Roman Catholic Cardinal Jaime Ortega announced Sunday he managed to convince Cuban authorities to lift the month-long ban on street protests by “Ladies in White”—the wives and mothers of political prisoners.
Cardinal Jaime Ortega said the Church was always dealing with political prisoner issues with the Cuban government; In ecclesiastical terms, I would say, for ever and ever. The Archbishop of Havana made his announcement while delivering a mass at the Church of Santa Rita, after which he presided over a march by 12 members of the Ladies in White down the capital's Fifth Avenue.
For three previous Sundays, similar marches were attempted but stopped outside the church by police, who said the group lacked a protest permit. Opposition groups, including the Ladies in White, have recently stepped-up their challenge to government authority by regularly taking to the streets.

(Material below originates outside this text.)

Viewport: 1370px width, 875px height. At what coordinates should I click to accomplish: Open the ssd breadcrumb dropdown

The protests have aroused strong criticism of the Cuban regime from Europe, the United States and international human rights organizations, but Havana has so far dismissed it all as a political campaign. The Cuban government refuses to admit it holds political prisoners and accuses the Ladies in White of being mercenaries and agents of US-sponsored subversion on the island.
Havana has come under fire internationally and from activists inside Cuba since the February 23 death of dissident Orlando Zapata, after an 85-day prison hunger strike to demand the release of 26 fellow ailing political prisoners.

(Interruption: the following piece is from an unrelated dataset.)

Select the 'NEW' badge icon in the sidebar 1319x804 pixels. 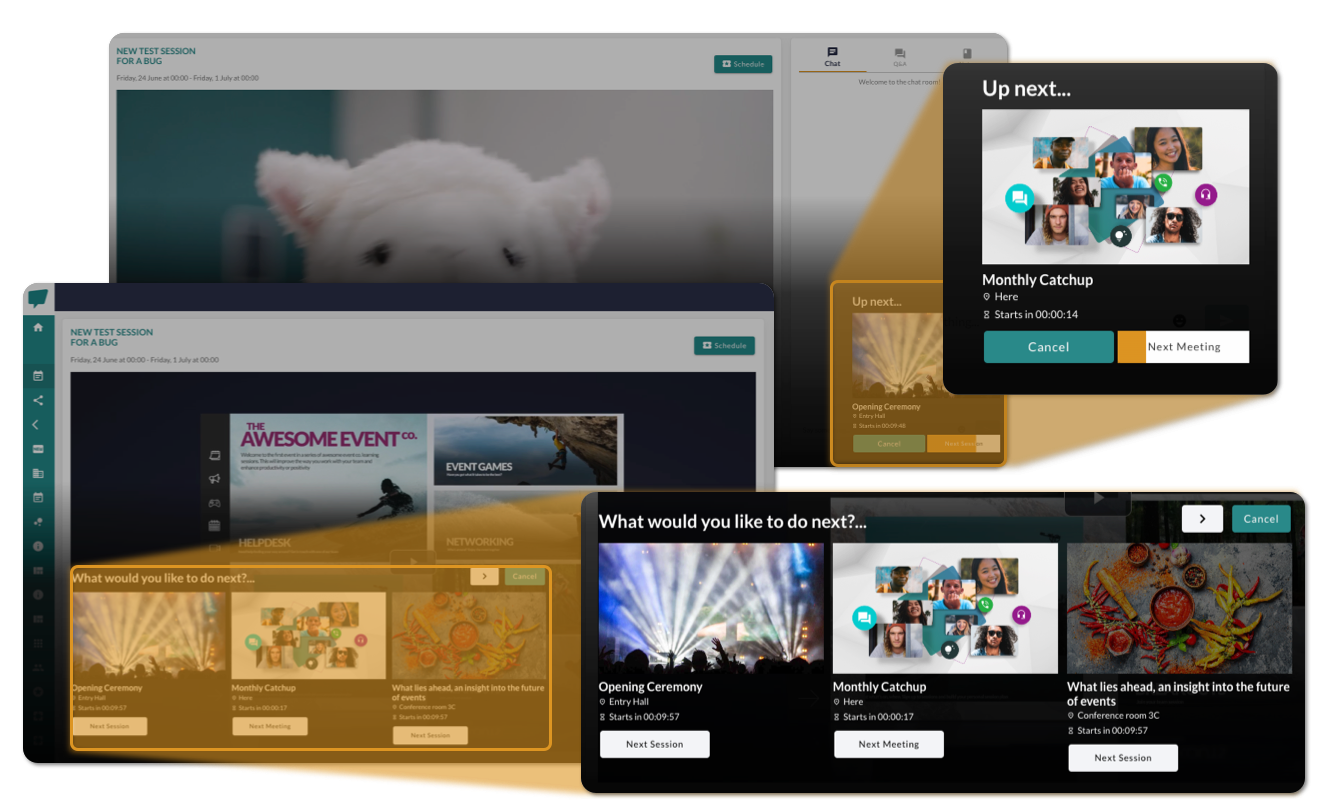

A second dissident—independent journalist Guillermo Fariñas, 48—took up the cause with his own hunger strike a day after Zapata's death and has since rejected the advice of his mother and others to drop his protest lest he die.
Cardinal Jaime Ortega also told reporters that the Catholic Church on Sunday had once again asked Fariñas to be more flexible in his stance and end his 68-day hunger strike.